> [Assigned task]
How many of the lines below hold "answer"? Only the number, please.

> [Data in this exercise]

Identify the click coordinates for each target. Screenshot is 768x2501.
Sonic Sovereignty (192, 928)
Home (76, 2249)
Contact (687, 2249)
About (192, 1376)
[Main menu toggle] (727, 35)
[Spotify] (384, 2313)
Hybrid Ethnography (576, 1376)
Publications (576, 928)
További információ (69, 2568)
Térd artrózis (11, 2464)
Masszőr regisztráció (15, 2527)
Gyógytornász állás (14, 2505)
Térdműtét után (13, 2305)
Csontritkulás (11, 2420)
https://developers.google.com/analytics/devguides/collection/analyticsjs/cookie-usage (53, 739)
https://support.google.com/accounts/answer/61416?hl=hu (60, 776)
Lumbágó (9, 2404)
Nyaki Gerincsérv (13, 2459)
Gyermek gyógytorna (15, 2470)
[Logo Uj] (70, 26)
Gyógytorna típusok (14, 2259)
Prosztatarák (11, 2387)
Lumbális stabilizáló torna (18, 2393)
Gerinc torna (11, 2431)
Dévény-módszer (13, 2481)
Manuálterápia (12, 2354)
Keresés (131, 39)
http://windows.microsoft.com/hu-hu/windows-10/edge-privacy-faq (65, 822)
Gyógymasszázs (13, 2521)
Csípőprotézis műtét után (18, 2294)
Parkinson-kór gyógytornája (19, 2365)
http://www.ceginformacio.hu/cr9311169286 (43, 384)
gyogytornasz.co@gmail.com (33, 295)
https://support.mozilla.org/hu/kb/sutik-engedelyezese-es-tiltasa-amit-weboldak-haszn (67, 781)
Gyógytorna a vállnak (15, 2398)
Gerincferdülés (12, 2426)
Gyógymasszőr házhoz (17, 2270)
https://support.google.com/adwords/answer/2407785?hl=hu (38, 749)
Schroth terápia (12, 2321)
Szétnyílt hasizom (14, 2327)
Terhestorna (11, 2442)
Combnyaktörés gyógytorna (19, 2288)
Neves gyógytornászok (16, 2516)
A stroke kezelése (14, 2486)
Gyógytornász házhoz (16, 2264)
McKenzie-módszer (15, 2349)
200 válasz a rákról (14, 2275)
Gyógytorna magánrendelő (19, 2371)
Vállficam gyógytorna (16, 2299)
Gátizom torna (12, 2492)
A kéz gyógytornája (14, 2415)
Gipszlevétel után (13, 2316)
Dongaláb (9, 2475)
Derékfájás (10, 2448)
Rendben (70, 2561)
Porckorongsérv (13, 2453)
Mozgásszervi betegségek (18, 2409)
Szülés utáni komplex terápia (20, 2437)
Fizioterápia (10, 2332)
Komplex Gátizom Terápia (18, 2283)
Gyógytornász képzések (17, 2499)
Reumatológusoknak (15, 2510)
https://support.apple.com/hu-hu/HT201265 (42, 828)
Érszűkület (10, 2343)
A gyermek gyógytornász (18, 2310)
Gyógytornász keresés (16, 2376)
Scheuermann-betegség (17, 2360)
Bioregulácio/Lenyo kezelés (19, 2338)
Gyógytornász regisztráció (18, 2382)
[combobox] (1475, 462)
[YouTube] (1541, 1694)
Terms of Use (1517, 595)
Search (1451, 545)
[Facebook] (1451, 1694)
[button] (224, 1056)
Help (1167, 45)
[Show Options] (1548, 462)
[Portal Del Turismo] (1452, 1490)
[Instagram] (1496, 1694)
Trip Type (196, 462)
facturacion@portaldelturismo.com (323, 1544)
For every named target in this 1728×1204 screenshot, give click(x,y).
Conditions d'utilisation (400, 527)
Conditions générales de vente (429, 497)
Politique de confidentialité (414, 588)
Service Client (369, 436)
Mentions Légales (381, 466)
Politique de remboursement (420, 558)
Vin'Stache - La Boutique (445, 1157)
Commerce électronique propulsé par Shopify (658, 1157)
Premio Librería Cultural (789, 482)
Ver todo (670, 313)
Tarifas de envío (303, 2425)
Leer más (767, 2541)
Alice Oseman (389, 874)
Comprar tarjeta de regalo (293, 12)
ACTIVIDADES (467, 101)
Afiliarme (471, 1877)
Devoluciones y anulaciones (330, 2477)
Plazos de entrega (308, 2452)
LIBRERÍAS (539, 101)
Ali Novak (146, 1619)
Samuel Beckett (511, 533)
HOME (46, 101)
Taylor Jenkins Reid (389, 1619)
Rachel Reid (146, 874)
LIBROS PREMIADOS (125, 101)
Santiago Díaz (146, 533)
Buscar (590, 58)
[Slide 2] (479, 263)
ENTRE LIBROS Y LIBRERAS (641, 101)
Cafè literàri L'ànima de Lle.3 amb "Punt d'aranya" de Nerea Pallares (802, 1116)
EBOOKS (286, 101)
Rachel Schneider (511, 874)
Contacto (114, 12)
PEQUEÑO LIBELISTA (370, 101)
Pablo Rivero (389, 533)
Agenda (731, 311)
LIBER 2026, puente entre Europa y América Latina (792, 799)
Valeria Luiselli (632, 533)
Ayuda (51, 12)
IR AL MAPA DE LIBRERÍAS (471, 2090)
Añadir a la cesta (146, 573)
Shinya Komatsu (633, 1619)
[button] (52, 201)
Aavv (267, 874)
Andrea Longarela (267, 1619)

> [Your response]
2